Insofar as it's accessible to so very few and has such very difficult administrative rules, I think it does in fact create a great deal of poverty. You can see the huge shift in Ontario. I was very involved with government around social assistance, and the shifts to EI made enormous differences to our caseloads here in Ontario. There is no question that it creates poverty.
The low level of the benefits is another problem. If somebody has been living for 20 years on a certain income and then all of a sudden is expected to survive on 50% of it, that creates a problem in and of itself.

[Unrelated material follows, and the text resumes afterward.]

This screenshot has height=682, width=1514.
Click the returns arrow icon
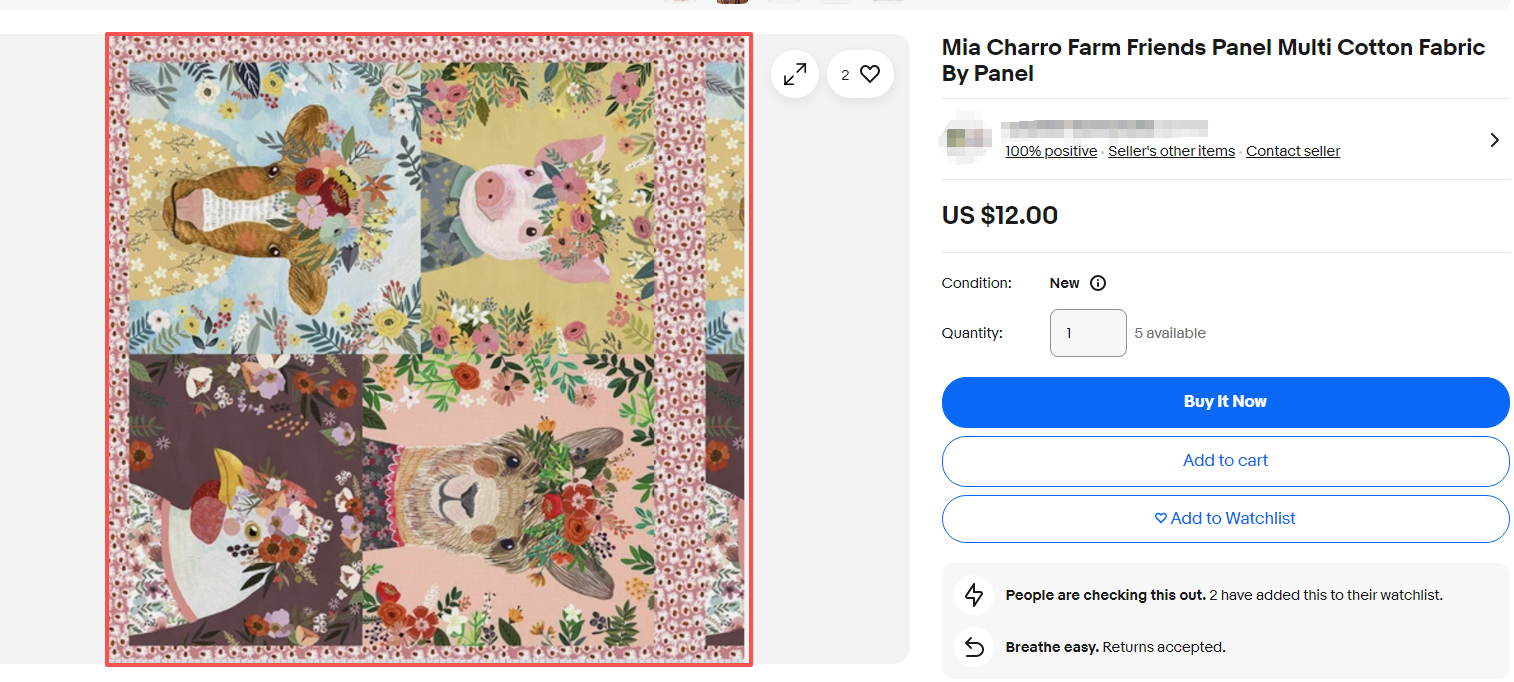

The fact that the government was also able to take the revenue from there, which workers paid in, and then throw it off into the general pot and run off with it, to me represents a theft, and I have to say that Canadians are becoming more and more aware of these things. They're not only seeing that it creates poverty, which indeed it does, but also seeing the fact that we were robbed of those moneys.
Frankly, I think you'll find that on the street people are saying that not only is there this $50 billion and more that they ran off with from the EI fund, which was ours, but there's also some $200 billion that was given to bail out the banks and these kinds of things. This is becoming a big problem. People are noticing now. They're not as asleep as they were. There is a lot of anger, because this is our money and we know this. Frankly, I think a lot of people feel it's not just about poverty reduction; it's about reparations to pay back what has been taken from us over the last 15 years when everybody was, for a while, hoodwinked by this whole idea of deficits or whatever.
To me, this raises the fact that if we have been able to get to a point where our government felt it had the right to do that, we also then have to look more broadly at our economic framework and ask ourselves some questions about what it is we're valuing and what it is we're trying to achieve. I have to say that the only commitment that Canada kept to the World Summit for Social Development was a commitment to examine our national accounting system and how we value things. That was the only commitment. There was some work done, but then it was just scrapped, lost, and forgotten about.
I would say that at this time, when we're all becoming economies in transition because of all the difficulties we are facing now, this is a perfect time to look at those things and ask how we can shift the actual framework, so that we can say when something is going well for the most vulnerable that it's actually a success instead of a loss. Until we have a better accounting system, we're hopeless. We're not going to get anywhere, as far as I'm concerned. EI is a part of that whole picture that says it's a success when we make a profit over here, never mind how many people suffer.